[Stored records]
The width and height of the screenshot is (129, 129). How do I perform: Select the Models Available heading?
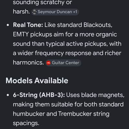tap(37, 81)
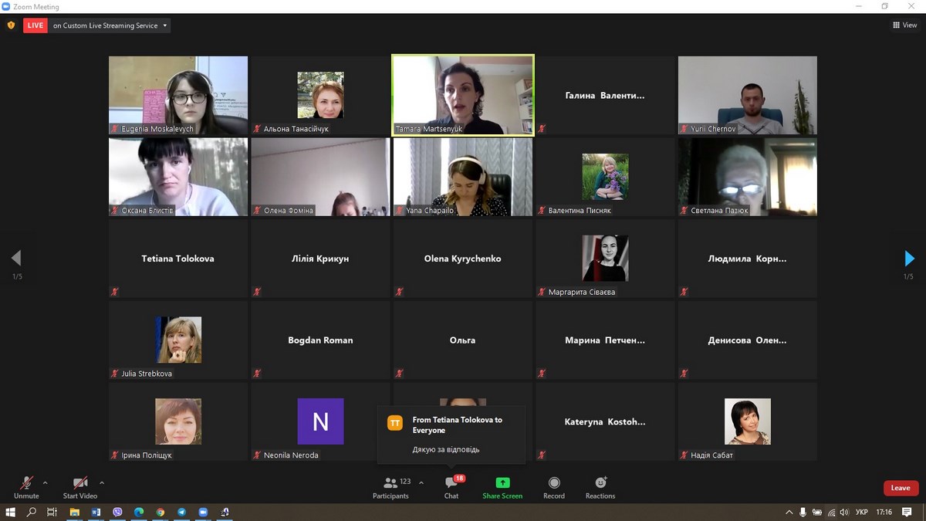Click the red LIVE indicator
The height and width of the screenshot is (521, 926).
click(x=35, y=25)
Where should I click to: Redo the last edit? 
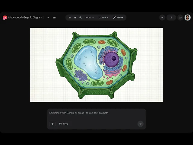75,18
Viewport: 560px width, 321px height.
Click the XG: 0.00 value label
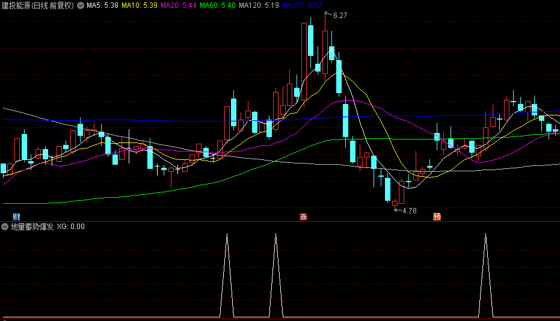point(71,227)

* _Problem_: All of the lines above should be printed exactly, minus the pictures.

* _Worked solution_:
The width and height of the screenshot is (129, 129). How do I perform: Select the Models Available heading?
tap(37, 81)
Click the red LIVE indicator
The height and width of the screenshot is (521, 926).
click(x=35, y=25)
Where should I click to: Redo the last edit? 
75,18
Viewport: 560px width, 321px height.
Click the XG: 0.00 value label
point(71,227)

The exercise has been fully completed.